A woman, triply marginalized, approaches. But she has a water jar – and the capacity to help Jesus satisfy his physical thirst.

She is a woman and a Jewish teacher wouldn’t be seen speaking publicly with a woman who is not family.

She is also a Samaritan – a “heretic” according to the Jews. As she says, “Jews have nothing to do with Samaritans.”

She is also probably an outcast in her village. She doesn’t come for water when the other women do, in the cool of the morning. She arrives in the noonday heat, perhaps to avoid the looks or the gossip of the other women, who perhaps fear she’ll take their husbands. “After all, she has had five men!”

But she asks the woman for help: “Will you give me a drink?”

She objects, emphasizing the gap between them.

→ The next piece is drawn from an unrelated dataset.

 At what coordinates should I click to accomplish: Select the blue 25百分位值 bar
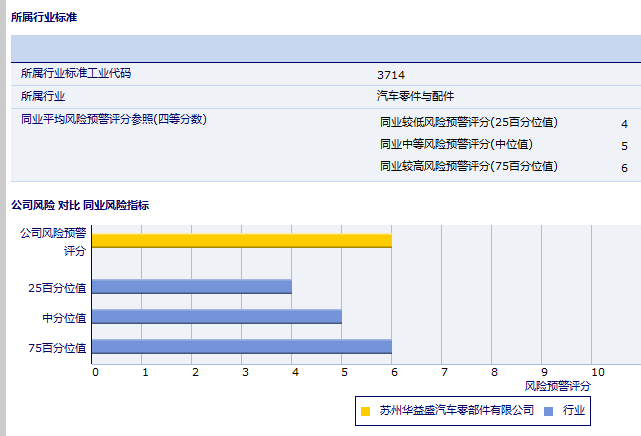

But Jesus sees her thirst, her desire for something different, and he offers her living water.

Perhaps tired of coming every day at noon for water she asks Jesus for this living water.

But Jesus asks her to call her husband and reveals that in her thirst, her desire for life, she has had five men.

Unsatisfied, she has sought to quench her thirst for life in five different men and, in the words of U-2, she still hadn’t found what she was looking for.

Jesus has awakened that desire in her. He has called her to see the deepest desires of her heart. And he reveals himself to her as the long-awaited Messiah.

Jesus asks us for a drink, to share what we have with him. And he wants to awaken in us the deepest desires and thirsts of our heart.

He sees her as a person who can do something with him. (In fact, she ends up evangelizing her town.)

We have something that Jesus can use. He asks our help – and in the process, he helps us discover our real need and find it in letting ourselves be loved by Him.